Exercise instructions - Word for word, print every entry below.

Stored data:
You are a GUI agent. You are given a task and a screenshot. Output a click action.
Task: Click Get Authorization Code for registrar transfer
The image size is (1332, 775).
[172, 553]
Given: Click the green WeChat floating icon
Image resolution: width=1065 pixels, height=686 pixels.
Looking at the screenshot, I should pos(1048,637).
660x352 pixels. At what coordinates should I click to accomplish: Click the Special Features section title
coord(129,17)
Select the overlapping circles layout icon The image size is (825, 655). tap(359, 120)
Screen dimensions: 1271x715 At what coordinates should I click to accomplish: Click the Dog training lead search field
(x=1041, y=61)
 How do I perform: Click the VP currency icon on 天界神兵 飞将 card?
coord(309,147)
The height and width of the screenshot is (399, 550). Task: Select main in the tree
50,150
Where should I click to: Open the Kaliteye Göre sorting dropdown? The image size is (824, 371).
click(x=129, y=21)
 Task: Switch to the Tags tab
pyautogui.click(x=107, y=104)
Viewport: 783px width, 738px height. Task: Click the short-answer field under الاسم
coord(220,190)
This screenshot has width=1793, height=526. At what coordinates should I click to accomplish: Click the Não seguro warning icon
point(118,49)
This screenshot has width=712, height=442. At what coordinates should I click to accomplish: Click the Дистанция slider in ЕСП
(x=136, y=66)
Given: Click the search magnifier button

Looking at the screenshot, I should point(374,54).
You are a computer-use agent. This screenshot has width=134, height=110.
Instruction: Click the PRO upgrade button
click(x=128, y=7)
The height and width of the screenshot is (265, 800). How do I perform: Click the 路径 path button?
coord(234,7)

Exercise output -
You are a GUI agent. You are given a task and a screenshot. Output a click action.
Task: Click Get Authorization Code for registrar transfer
The image size is (1332, 775).
[172, 553]
Given: Click the green WeChat floating icon
Image resolution: width=1065 pixels, height=686 pixels.
Looking at the screenshot, I should pos(1048,637).
660x352 pixels. At what coordinates should I click to accomplish: Click the Special Features section title
coord(129,17)
Select the overlapping circles layout icon The image size is (825, 655). tap(359, 120)
Screen dimensions: 1271x715 At what coordinates should I click to accomplish: Click the Dog training lead search field
(x=1041, y=61)
 How do I perform: Click the VP currency icon on 天界神兵 飞将 card?
coord(309,147)
The height and width of the screenshot is (399, 550). Task: Select main in the tree
50,150
Where should I click to: Open the Kaliteye Göre sorting dropdown? The image size is (824, 371).
click(x=129, y=21)
 Task: Switch to the Tags tab
pyautogui.click(x=107, y=104)
Viewport: 783px width, 738px height. Task: Click the short-answer field under الاسم
coord(220,190)
This screenshot has width=1793, height=526. At what coordinates should I click to accomplish: Click the Não seguro warning icon
point(118,49)
This screenshot has width=712, height=442. At what coordinates should I click to accomplish: Click the Дистанция slider in ЕСП
(x=136, y=66)
Given: Click the search magnifier button

Looking at the screenshot, I should point(374,54).
You are a computer-use agent. This screenshot has width=134, height=110.
Instruction: Click the PRO upgrade button
click(x=128, y=7)
The height and width of the screenshot is (265, 800). How do I perform: Click the 路径 path button?
coord(234,7)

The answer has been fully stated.